President Trump’s refusal on Wednesday to commit to a peaceful transfer of power enraged Democrats and again put Republicans in a difficult position as their party leader continued to make remarks aimed at delegitimizing the election.
And this was no typical Trump provocation: Acceding to the will of the voters is the linchpin of American democracy.
“Any suggestion that a president might not respect this Constitutional guarantee is both unthinkable and unacceptable,” Senator Mitt Romney of Utah said on Wednesday night.
For Republicans hoping to retain the White House and the Senate, it was something else: unhelpful.
G.O.P. lawmakers and strategists have, for the first time in weeks, expressed optimism about their prospects. Their hope: that the coming fight over filling the Supreme Court seat held by Justice Ruth Bader Ginsburg will turn attention away from Mr. Trump and the coronavirus and refocus it on a more partisan, red-and-blue clash.
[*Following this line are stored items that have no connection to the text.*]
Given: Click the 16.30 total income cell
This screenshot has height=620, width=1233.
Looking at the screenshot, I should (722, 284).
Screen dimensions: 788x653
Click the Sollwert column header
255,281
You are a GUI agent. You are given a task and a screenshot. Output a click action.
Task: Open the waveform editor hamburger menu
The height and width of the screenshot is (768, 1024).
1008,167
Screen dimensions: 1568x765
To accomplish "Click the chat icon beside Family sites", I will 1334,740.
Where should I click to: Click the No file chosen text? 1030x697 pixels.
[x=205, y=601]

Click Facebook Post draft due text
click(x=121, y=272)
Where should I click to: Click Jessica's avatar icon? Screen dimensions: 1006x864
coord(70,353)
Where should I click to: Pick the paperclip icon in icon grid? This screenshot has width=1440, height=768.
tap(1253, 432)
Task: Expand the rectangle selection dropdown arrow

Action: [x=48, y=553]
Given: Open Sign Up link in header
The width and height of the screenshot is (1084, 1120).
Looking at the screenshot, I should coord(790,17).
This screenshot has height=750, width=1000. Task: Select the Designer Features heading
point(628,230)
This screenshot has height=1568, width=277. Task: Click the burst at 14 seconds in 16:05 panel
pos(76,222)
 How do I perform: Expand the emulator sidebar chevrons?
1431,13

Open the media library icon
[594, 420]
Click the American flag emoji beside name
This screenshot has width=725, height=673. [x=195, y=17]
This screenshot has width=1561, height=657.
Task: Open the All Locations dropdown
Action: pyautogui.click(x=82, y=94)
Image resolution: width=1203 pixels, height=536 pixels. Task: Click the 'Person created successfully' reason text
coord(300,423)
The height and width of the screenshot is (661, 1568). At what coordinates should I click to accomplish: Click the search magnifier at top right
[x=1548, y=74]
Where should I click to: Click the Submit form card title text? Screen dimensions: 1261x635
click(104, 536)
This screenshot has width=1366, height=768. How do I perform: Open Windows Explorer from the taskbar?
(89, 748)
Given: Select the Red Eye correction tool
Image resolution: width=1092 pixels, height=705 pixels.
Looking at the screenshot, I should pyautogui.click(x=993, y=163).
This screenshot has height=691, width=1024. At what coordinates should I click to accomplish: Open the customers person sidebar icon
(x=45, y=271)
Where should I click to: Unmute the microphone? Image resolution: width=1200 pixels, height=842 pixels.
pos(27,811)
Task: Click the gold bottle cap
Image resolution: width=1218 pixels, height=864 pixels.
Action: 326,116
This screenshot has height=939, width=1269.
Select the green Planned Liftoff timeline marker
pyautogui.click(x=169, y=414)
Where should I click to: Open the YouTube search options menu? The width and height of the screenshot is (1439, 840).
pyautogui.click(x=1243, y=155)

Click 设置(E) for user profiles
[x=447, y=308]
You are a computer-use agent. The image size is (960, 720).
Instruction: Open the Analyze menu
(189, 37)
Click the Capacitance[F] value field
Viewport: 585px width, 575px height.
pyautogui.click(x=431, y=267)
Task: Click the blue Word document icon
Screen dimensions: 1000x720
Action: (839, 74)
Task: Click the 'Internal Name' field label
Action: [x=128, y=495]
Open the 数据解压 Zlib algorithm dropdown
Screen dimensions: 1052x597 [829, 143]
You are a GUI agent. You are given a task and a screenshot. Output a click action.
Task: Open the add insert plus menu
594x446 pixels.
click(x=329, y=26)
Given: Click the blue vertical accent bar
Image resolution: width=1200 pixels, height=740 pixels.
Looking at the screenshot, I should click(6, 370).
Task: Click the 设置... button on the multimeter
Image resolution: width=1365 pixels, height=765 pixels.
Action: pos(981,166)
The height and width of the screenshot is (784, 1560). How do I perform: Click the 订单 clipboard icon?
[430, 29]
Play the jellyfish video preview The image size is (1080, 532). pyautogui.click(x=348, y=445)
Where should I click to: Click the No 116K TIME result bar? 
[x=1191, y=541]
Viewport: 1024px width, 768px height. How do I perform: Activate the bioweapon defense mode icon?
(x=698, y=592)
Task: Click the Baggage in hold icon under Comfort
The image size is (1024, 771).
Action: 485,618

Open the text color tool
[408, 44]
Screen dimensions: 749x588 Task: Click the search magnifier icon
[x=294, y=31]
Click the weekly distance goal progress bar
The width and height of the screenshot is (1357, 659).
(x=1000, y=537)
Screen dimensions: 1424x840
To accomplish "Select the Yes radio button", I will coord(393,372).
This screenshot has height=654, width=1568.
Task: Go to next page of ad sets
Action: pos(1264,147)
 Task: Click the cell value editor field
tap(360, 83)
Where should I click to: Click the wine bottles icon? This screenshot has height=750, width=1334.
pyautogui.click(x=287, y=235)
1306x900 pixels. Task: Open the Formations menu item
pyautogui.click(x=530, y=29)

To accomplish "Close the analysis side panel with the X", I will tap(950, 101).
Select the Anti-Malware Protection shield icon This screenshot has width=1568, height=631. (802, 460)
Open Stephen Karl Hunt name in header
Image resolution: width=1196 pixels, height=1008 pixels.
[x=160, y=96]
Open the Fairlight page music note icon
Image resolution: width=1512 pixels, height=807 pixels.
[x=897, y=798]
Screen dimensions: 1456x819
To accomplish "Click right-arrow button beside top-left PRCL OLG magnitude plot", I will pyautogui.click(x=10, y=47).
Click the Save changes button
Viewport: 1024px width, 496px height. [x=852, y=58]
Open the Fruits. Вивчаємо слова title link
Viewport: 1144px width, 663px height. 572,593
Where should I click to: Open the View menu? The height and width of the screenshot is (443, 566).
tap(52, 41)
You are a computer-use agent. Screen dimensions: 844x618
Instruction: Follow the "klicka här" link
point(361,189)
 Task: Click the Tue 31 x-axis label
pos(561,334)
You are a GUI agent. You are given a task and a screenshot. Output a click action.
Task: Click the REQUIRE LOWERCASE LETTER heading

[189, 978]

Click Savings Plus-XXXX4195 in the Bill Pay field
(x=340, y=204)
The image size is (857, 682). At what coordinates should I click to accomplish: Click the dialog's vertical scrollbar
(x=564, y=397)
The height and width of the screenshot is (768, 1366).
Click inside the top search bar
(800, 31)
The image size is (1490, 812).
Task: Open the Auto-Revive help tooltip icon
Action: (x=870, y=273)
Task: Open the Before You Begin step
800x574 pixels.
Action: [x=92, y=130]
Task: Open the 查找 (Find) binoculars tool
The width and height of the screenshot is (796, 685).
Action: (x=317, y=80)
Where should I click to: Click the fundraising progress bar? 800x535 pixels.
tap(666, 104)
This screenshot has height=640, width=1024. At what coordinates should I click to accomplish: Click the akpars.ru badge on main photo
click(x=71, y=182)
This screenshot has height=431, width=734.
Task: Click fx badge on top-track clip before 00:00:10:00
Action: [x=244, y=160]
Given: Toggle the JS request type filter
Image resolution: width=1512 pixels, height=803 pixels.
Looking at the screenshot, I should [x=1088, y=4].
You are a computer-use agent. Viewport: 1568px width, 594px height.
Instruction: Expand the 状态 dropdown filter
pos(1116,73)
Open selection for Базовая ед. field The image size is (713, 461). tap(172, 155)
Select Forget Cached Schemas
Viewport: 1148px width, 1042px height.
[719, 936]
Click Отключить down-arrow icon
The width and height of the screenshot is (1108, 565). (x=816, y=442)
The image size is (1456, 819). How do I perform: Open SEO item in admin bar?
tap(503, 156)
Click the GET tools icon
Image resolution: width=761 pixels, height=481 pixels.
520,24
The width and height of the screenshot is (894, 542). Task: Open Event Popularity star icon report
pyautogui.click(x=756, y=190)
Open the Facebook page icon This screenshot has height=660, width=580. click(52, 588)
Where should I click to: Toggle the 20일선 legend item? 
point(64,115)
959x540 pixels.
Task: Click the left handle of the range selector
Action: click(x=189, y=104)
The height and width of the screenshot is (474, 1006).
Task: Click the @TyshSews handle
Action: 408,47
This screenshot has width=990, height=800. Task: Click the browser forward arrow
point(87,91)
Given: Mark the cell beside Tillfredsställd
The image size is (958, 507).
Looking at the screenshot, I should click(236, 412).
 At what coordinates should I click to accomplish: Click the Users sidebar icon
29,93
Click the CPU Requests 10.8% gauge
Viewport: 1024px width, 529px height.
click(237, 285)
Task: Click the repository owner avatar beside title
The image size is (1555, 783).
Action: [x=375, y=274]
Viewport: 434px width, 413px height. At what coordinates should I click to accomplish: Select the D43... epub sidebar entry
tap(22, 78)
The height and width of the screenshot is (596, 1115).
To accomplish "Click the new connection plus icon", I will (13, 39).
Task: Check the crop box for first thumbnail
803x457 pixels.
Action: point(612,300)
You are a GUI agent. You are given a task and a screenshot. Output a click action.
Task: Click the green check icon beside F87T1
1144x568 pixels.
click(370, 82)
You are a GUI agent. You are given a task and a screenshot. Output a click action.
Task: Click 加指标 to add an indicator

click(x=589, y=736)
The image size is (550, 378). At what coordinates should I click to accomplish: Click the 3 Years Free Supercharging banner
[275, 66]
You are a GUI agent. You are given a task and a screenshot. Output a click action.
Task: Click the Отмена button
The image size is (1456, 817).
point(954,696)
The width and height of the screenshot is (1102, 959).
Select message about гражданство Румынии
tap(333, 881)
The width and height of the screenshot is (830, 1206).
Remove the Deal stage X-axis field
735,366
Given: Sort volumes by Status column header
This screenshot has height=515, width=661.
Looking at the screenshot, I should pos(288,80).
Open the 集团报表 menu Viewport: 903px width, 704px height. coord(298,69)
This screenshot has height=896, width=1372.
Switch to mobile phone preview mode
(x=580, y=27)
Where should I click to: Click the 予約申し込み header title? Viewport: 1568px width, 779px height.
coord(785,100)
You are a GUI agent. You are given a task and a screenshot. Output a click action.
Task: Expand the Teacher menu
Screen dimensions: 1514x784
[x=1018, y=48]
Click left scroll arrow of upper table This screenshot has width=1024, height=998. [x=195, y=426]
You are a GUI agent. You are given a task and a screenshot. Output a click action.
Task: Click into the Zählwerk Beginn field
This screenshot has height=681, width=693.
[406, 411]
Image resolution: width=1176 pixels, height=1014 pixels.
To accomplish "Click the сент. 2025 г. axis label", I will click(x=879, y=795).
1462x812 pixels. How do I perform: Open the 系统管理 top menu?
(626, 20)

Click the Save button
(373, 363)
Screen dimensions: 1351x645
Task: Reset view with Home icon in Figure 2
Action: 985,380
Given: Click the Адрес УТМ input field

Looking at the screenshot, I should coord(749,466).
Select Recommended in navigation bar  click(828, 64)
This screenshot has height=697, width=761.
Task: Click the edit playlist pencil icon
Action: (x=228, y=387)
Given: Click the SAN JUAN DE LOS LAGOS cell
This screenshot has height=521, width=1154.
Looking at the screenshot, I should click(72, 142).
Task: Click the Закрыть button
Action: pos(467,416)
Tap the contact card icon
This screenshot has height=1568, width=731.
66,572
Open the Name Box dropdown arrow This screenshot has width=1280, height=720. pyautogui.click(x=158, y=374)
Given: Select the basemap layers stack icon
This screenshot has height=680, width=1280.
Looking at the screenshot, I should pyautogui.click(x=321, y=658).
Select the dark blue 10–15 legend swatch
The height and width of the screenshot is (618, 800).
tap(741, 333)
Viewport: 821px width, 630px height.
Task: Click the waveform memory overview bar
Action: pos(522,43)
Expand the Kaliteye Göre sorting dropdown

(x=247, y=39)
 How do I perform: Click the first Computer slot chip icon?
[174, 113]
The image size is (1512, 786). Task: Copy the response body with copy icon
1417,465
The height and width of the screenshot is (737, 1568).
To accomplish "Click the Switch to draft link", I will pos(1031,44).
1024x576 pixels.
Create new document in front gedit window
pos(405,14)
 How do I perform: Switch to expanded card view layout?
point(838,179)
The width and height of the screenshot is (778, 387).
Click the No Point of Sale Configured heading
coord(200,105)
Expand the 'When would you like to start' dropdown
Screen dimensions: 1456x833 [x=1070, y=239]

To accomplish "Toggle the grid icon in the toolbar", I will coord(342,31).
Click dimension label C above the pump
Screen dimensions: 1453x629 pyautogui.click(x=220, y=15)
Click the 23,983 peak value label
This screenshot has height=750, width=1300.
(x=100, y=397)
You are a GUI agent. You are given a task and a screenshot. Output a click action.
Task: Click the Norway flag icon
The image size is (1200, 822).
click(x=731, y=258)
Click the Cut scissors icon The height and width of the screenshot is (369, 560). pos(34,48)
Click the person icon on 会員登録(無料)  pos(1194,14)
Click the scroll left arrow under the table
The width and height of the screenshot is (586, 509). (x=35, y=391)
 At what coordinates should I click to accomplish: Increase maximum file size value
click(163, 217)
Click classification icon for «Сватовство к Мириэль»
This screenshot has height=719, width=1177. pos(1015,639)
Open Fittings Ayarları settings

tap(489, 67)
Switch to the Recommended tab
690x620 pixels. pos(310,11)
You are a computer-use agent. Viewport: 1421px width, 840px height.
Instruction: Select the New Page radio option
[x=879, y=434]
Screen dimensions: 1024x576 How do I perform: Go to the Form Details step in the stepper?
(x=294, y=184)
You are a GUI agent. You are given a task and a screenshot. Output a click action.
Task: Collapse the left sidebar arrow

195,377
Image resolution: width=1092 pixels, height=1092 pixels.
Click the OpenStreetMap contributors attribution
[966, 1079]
But Mr. Trump does not appear intent on cooperating with these plans.
His comments about the transfer of power were only his latest provocation — of the day. Earlier Wednesday, he flatly predicted that the presidential election would end up in the Supreme Court and said that was why he wanted a full slate of justices, barely concealing his hope for a friendly majority on the court.
“I think this will end up in the Supreme Court and I think it’s very important that we have nine justices, and I think the system’s going to go very quickly,” Mr. Trump said of the need for a quick confirmation process.
The night before, at a rally near Pittsburgh, Mr. Trump hurled xenophobic attacks at Representative Ilhan Omar of Minnesota, who immigrated to the United States from Somalia as a girl in the 1990s.
“She’s telling us how to run our country,” the president said. “How did you do where you came from? How is your country doing?”
The night before that, at another rally, Mr. Trump said the coronavirus “affects virtually nobody” — never mind that the country’s death toll from the virus just crossed 200,000.
This is all to say that the Republican hopes of the Supreme Court fight reshaping the election will have to contend with a president determined, intentionally or not, to keep the focus on himself.